Sevoflurane and nitrous oxide have intrinsic cerebral vasodilatory activity. To determine the effects of nitrous oxide on cerebrovascular reactivity to carbon dioxide (CCO(2)R) during sevoflurane anaesthesia in children, middle cerebral artery blood flow velocity (V(mca)) was measured over a range of end-tidal carbon dioxide concentrations (E'(CO(2))), using transcranial Doppler (TCD) ultrasonography. Ten children aged 1.5-6 yr were anaesthetized with sevoflurane and received a caudal block. Patients were allocated randomly to receive either air-nitrous oxide or nitrous oxide-air.

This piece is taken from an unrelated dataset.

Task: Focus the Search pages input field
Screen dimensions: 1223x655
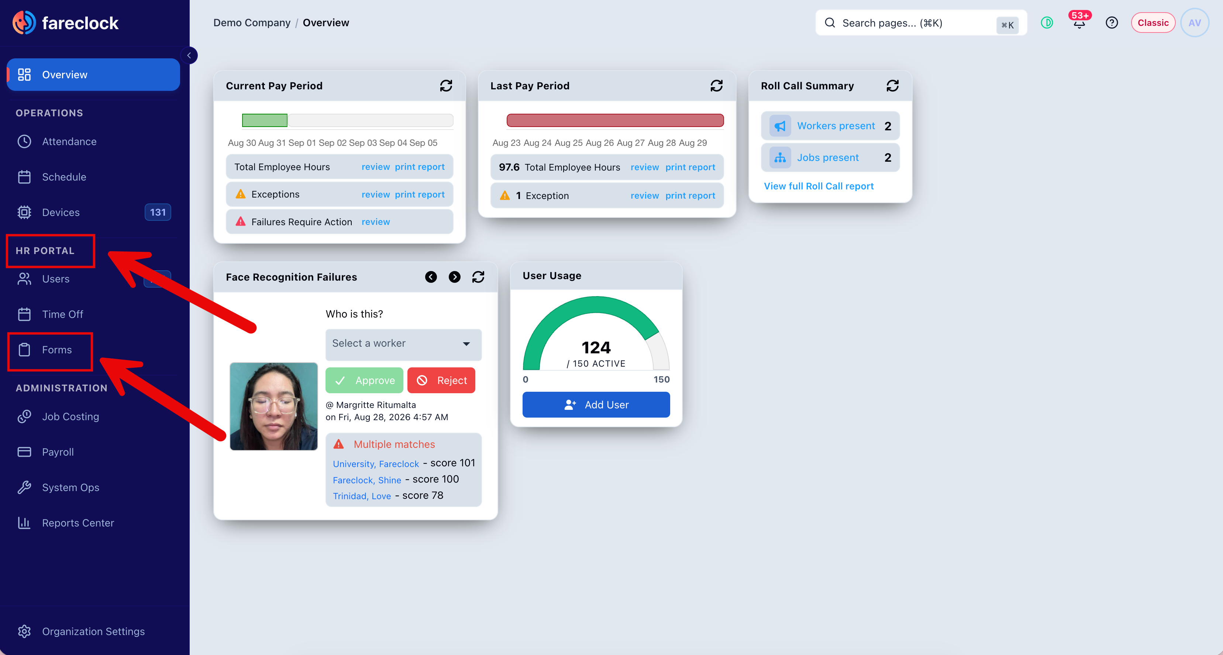Action: tap(921, 23)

Further randomization determined the sequence of E'(CO(2)) (25, 35, 45, and 55 mm Hg) and sevoflurane (1.0 then 1.5 MAC or 1.5 then 1.0 MAC) concentrations. Once steady state had been reached, three measurements of V(mca), mean arterial pressure (MAP), and heart rate (HR) were recorded. Cerebrovascular carbon dioxide reactivity was reduced in the 25-35 mm Hg E'(CO(2)) range on the addition of nitrous oxide to 1.5 MAC, but not 1.0 MAC sevoflurane. A plateau in CCO(2)R of 0.4-0.6% per mm Hg was seen in all groups between E'(CO(2)) values of 45 and 55 mm Hg. Mean HR and MAP remained constant throughout the study period. Cerebrovascular carbon dioxide reactivity is reduced at and above an E'(CO(2)) of 45 mm Hg during 1.0 and 1.5 MAC sevoflurane anaesthesia. The addition of nitrous oxide to 1.5 MAC sevoflurane diminishes CCO(2)R in the hypocapnic range. This should be taken into consideration when hyperventilation techniques for reduction of brain bulk are being contemplated in children with raised intracranial pressure.